**What you need to do**:
Only the lines below from the one containing "Instruction: Open coach José Bordalás" through the one containing "The height and" belong in the answer, repeated exactly and without pictures.

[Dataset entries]
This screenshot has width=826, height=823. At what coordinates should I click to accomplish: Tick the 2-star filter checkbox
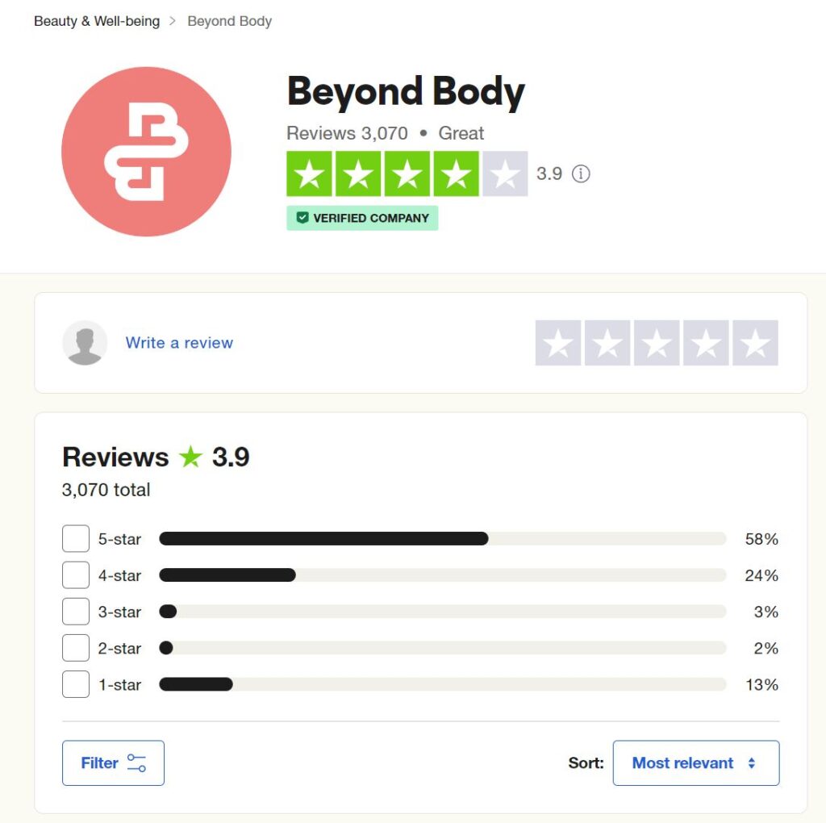[76, 648]
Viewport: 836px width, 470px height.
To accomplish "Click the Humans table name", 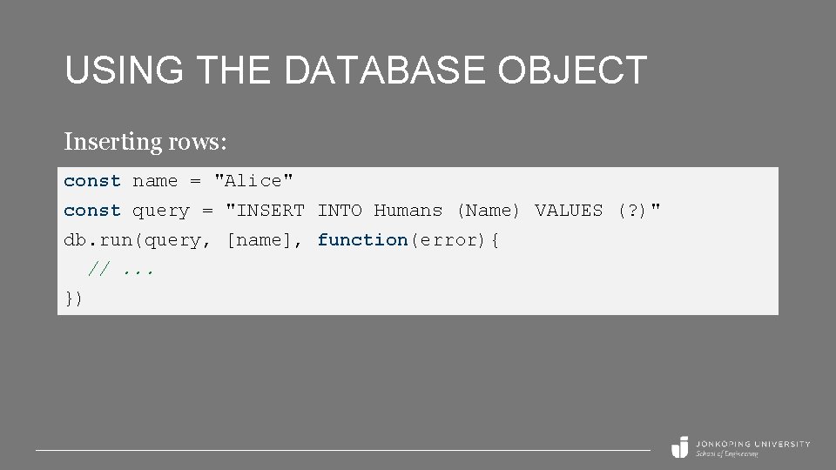I will [x=408, y=211].
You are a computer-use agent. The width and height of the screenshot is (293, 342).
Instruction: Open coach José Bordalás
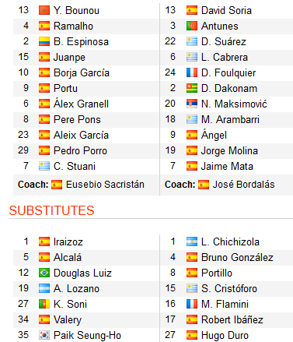243,185
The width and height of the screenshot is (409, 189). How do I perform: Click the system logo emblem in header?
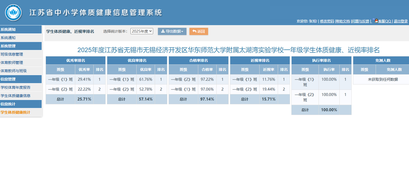point(13,12)
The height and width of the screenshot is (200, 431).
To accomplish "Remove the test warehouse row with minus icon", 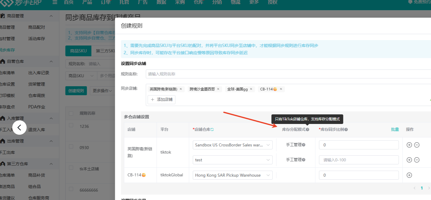I will point(417,160).
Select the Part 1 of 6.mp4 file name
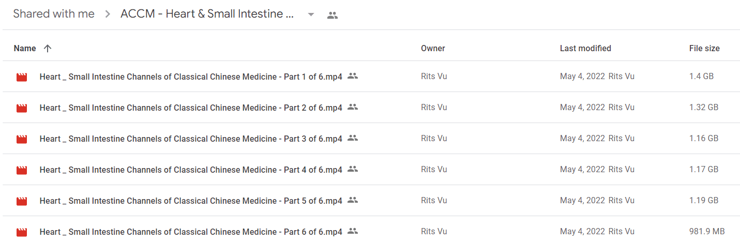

**Response to the exercise**:
Instruction: Open coach José Bordalás
243,185
The width and height of the screenshot is (409, 189). How do I perform: Click the system logo emblem in header?
point(13,12)
The height and width of the screenshot is (200, 431).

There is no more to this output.